In our fourteen years of marriage we have lived in the towns of Dubuque, Decorah, Tipton, Volga and now just outside of Elkader. We relocated each time as a result of a promotion or transfer my husband; Jim had received as a result of his work with the Iowa Department of Natural Resources.
We carefully, contemplated each move and each time the move, on paper seemed logical if not exciting. However, with each move, my heart was heavy as I could not imagine leaving another place that had become like home.
When we married, in 1992, we lived and worked in our hometown area of Dubuque. While we were happy living there, we dreamed of raising a family in the smaller town of Decorah. So, when the phone rang with news of Jim receiving his first permanent, full-time job with the IDNR, stationed at the Decorah fish hatchery, we, for the most part, were thrilled.
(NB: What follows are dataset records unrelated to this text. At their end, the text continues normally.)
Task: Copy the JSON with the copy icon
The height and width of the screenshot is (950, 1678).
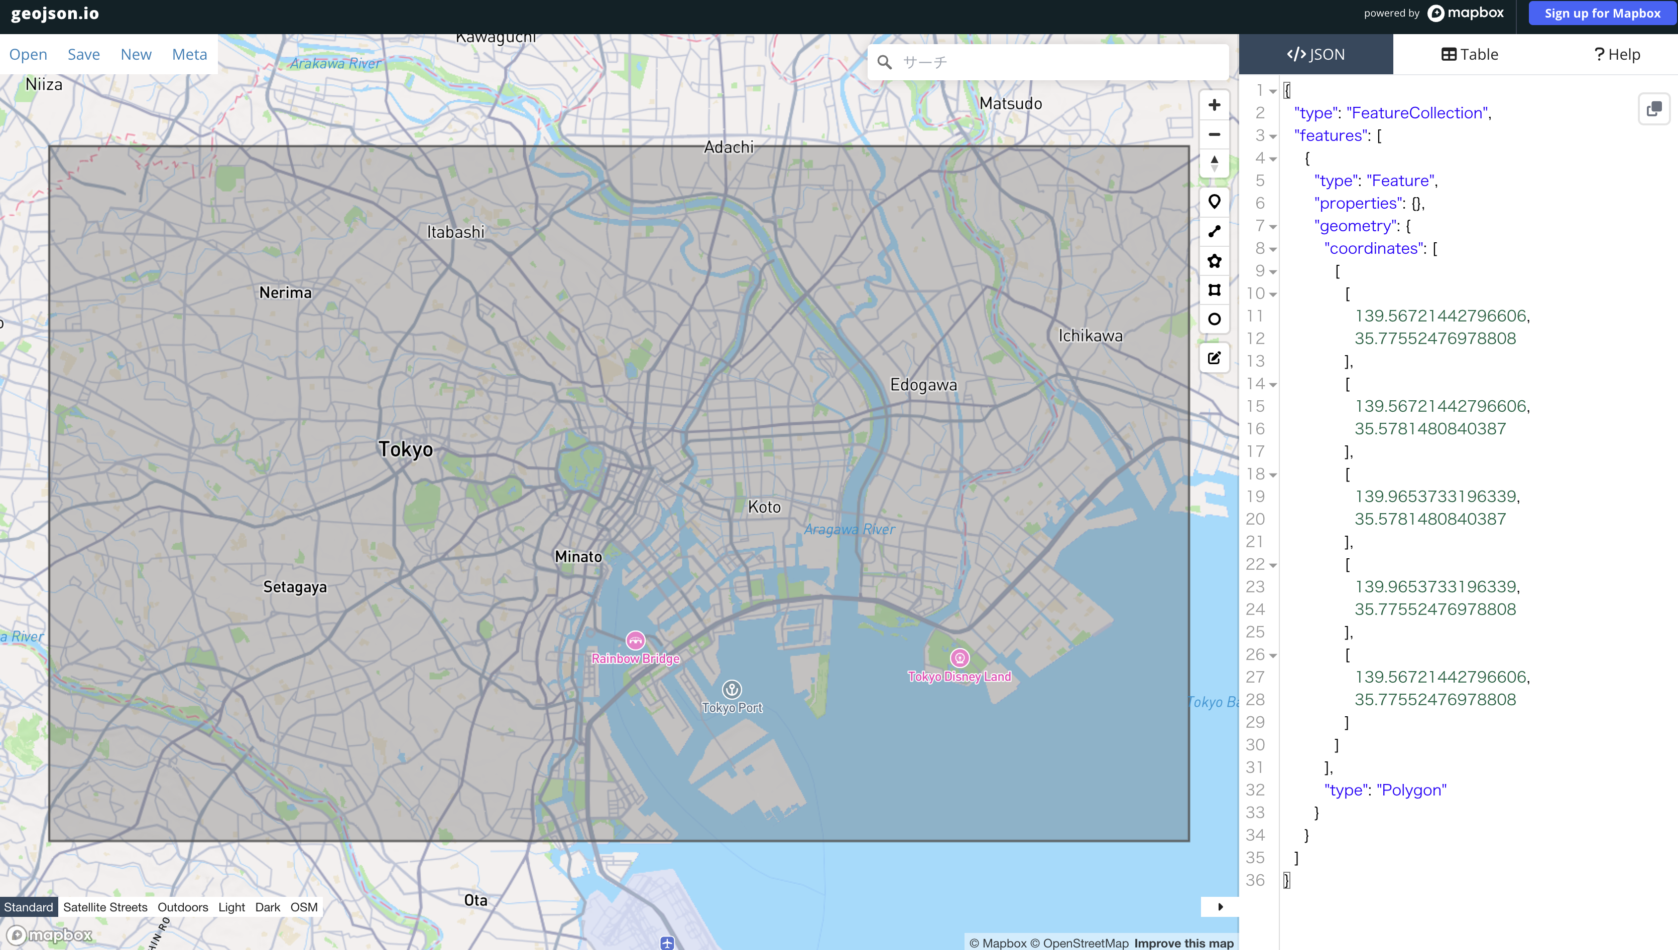Action: [x=1654, y=109]
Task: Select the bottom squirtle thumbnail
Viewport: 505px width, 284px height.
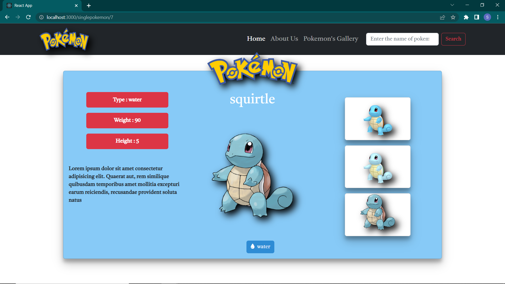Action: tap(377, 215)

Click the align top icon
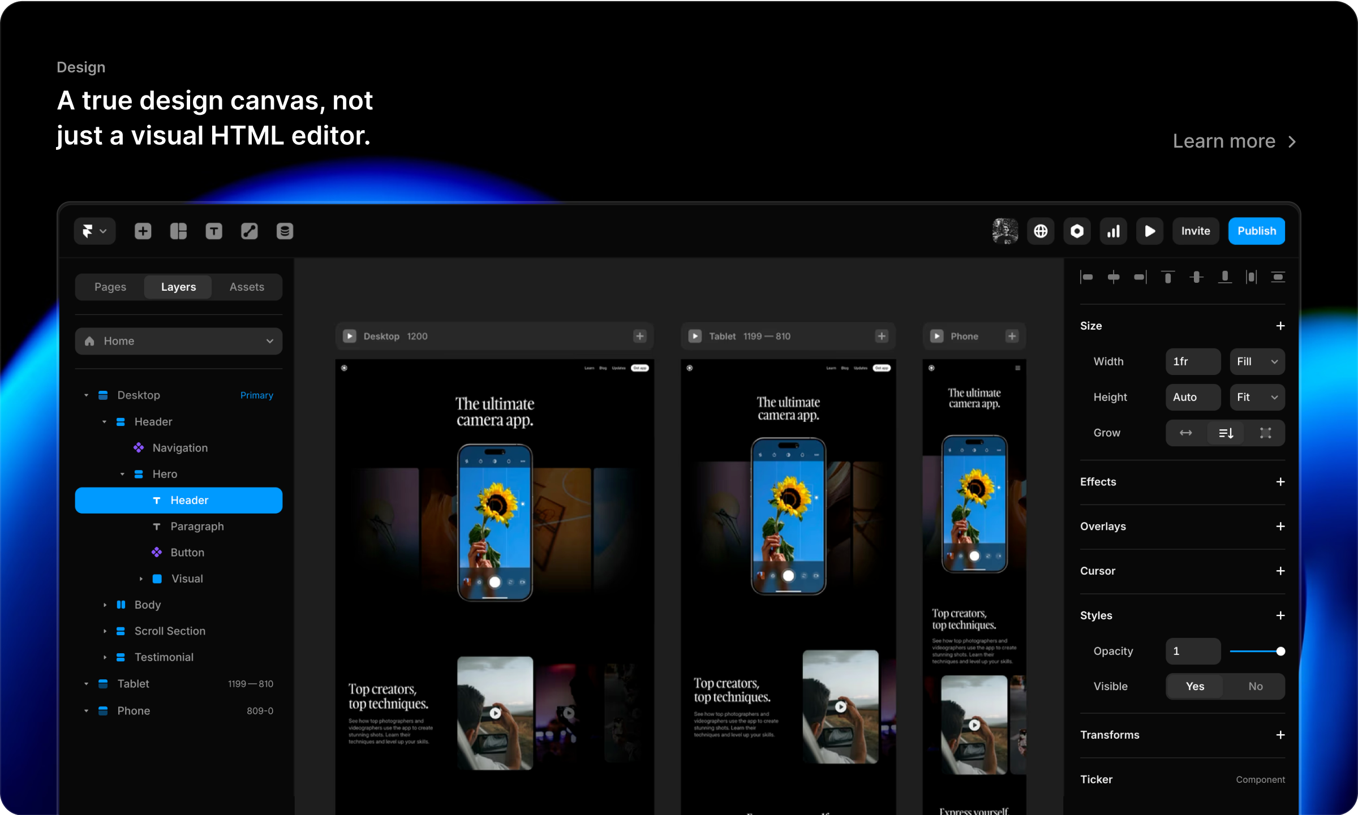pos(1167,277)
Sure, I wanted to be adventurous, and quit my job and move to a town, maybe a quarter of the size of Dubuque. Sure I wanted to move our newborn baby, Jessica, who had experienced complications at birth away from her doctors; sure I wanted to move away from my mom and dad, Jim’s mom and dad, most of our brothers and sisters, their families and everyone else we knew well, for what would probably be forever. Yeah right! But it was Decorah so Decorah here we come.
Two years later, just as our Decorah careers were established, our country home was remodeled, our garden created, our friendships bonded and our next baby, Jake, was born, the promotion phone rang again and we were yanked, (this probably would not be the word Jim would use to describe the departure) away from our beloved jewel of a town, Decorah.
We were sent to rebuild our lives in the east central, Iowa, town of Tipton. Quite frankly, Tipton, would never have made my list of top 100 towns to live in. Nevertheless, in the five years we lived in rural Tipton, I grew to love the town square oriented, little berg. We loved the school, the park, the pheasant hunting spots and more so our friends. In Tipton we formed truly genuine friendships.
So when the DNR transfer phone rang with the opportunity to return to the hills of Northeast Iowa the decision was met with quite a bit more trepidation than perhaps we would have encountered in our earlier Tipton years.
I mean really, Jessica was in school, on her way to becoming a loyal Tipton Tiger, our newest infant, Jenna was adored my many Tiptonites, my best friends lived in this town not to mention my brother and his family lived only thirty minutes away in Davenport.
Yet, off we went pursuing a so called dream scene back in God’s Country. As we rambled down the road a few miles south of Elkader, in our new van, Jim insisted on driving to the dead end of Galaxy Rd. Right away I was like, ‘who would want to live on Galaxy Rd.’ When we reached the end of the dead end road across the river from where we were parked, I saw for the first time, in all of it’s simplistic glory the Motor Mill. “Wow, James,” I said, “that is really cool.”
Instantly, I became at peace with our decision to yet again move. I was enveloped with the sensation of being truly home. The bluffs that border the Mill were familiar, the Turkey River silently flowing before the magnificent structure was calming and the simple unflappable limestone creation of the weathered Motor Mill showed me; things that are built here tend to stay here.
Miraculously, weeks later we were signing paper to purchase our ground on the bluffs above the Motor Mill. We were fortunate enough to form a lasting deal with two of the most generous, good natured people I know; long time Elkader, area residents and former Motor Mill neighbors, Carl and Donna Wessel.
In our four years with the Motor Mill existing down the hill from our home we have grown to adore our silent neighbor. We have fished by it, waded by it, canoed by it, hiked by it thrown rocks near it, picked mushrooms and wild berries across from it, entertained guests with it, and watched flood waters threaten it. All the time acknowledging, you just can’t beat the Motor Mill for a neighbor.
Built in the mid 1800’s the former flour mill, over the century, has witnessed arguably low levels of attention. Even the glory days, just after its construction and with the town of Motor operating around it, were pretty short lived. The mill was out of operation after just 14 years of operation.
In my effort to return the favor good neighborliness and as webmaster for Motormill.org I write to support the restoration effort for the Motor Mill. The old limestone flour mill has gained in popularity over the last decade, demonstrated by the formation of The Motor Mill Foundation. The foundation has been established with preservation and restoration of the historic site at the core of its mission. To that end, the foundation is hosting a Motor Mill Benefit, Sat. Oct 14th, 7:30 pm, at the Elkader Opera House. Benefit attendees will enjoy the concert sounds of Big Blue Sky. Check out www.motormill.org for ticket and concert details.
Today, as I write from my address on Galaxy Rd. I solidly know the answer to the questioned I pondered more that four years ago; as to who would want to live on Galaxy Rd. However, for the record it seems to me naming the road Motor Mill Rd. would have been more romantic and hands down more appropriate.